Three St. Olaf alumnae — Kelly Nail '07, Keeley MacNeill '08, and Elizabeth Speltz '09  — also earned NSF Graduate Research Fellowships this year.

Nail is a Ph.D. candidate in conservation biology at the University of Minnesota. She is currently researching the effects of climate change on the migration of monarch butterflies. For the educational outreach component of her fellowship, Nail will recruit volunteers to help monitor monarch larva.

MacNeill is currently a Fulbright fellow, working with a professor at the University of Oslo to study microbial respiration in lakes.
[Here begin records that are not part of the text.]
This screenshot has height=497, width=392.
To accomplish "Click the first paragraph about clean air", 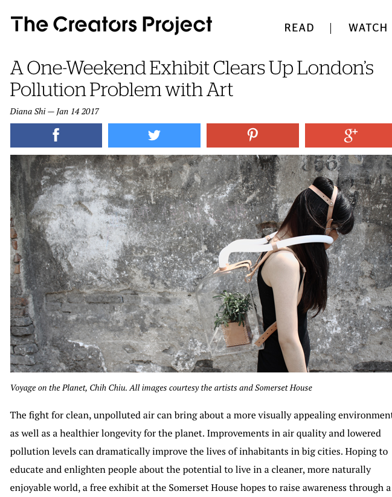I will pyautogui.click(x=201, y=452).
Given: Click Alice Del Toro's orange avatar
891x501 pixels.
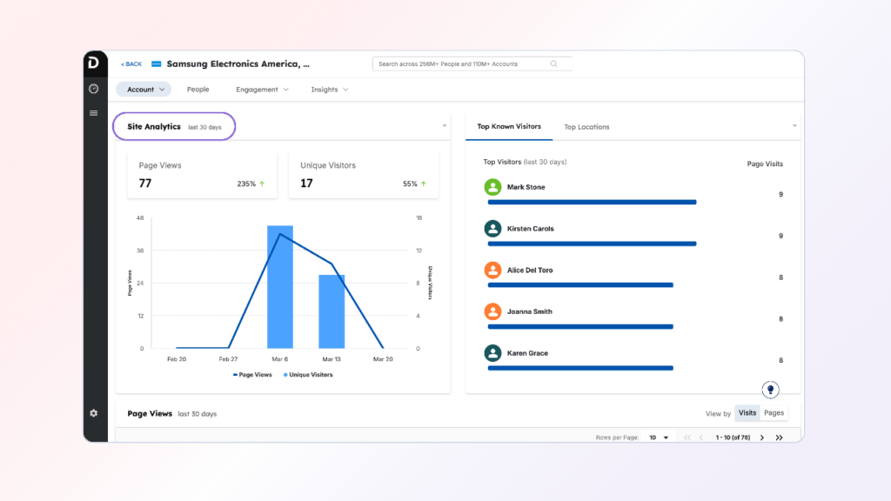Looking at the screenshot, I should pyautogui.click(x=493, y=270).
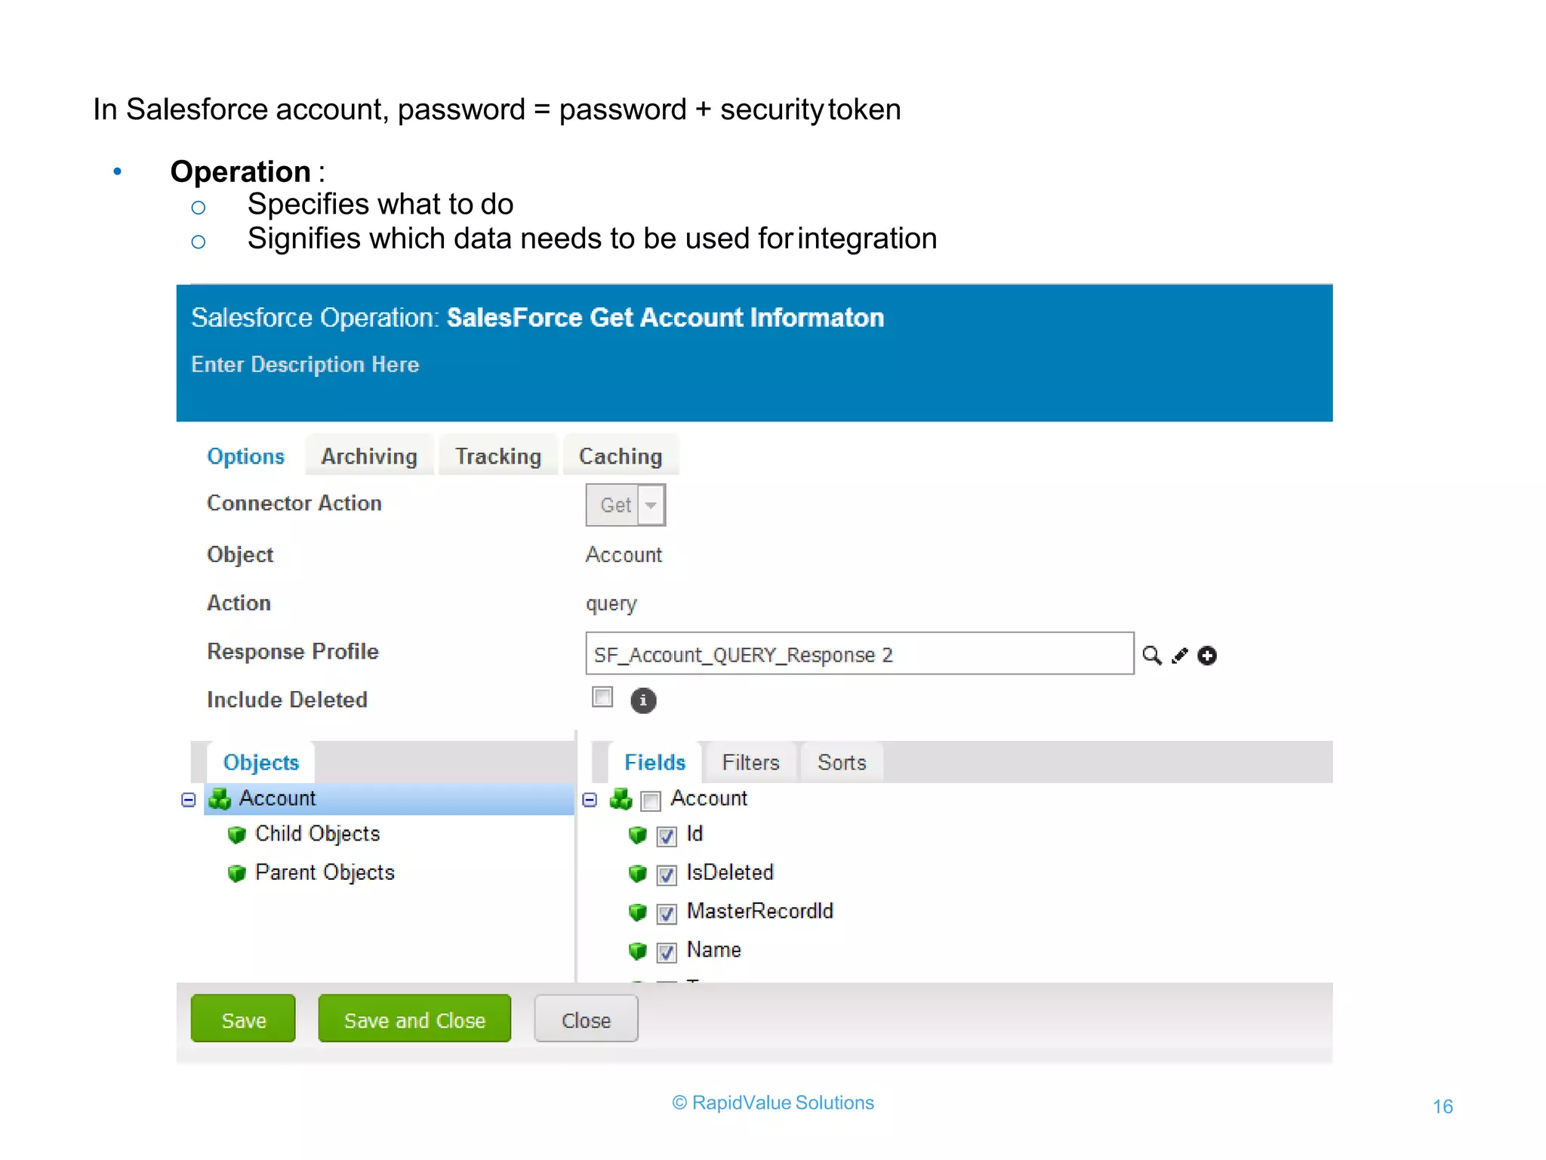
Task: Check the Account checkbox in Fields panel
Action: tap(651, 801)
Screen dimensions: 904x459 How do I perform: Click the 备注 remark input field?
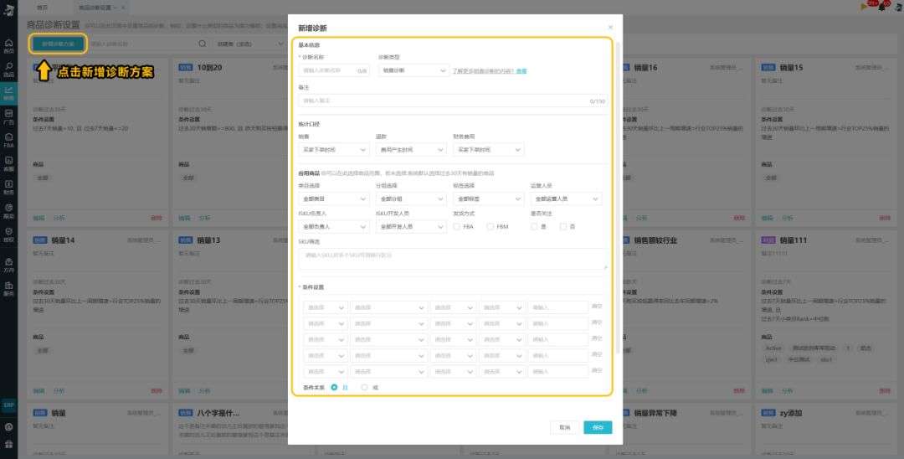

She will begin graduate work this fall at Cornell University, and her research will compare how microbes in streams in the Ecuadorian Andes and the Colorado Rockies are impacted by climate change. As part of her fellowship, she will also reach out to students in Colorado and indigenous Andean communities and teach them how to make inferences about water quality through simple and inexpensive observations of aquatic organisms.

Speltz is a Ph.D. candidate in the Department of Molecular Biophysics and Biochemistry at Yale University, where she is working to design proteins that recognize novel targets. She then wants to use them in cells (like E. coli) to modify, change, or create pathways.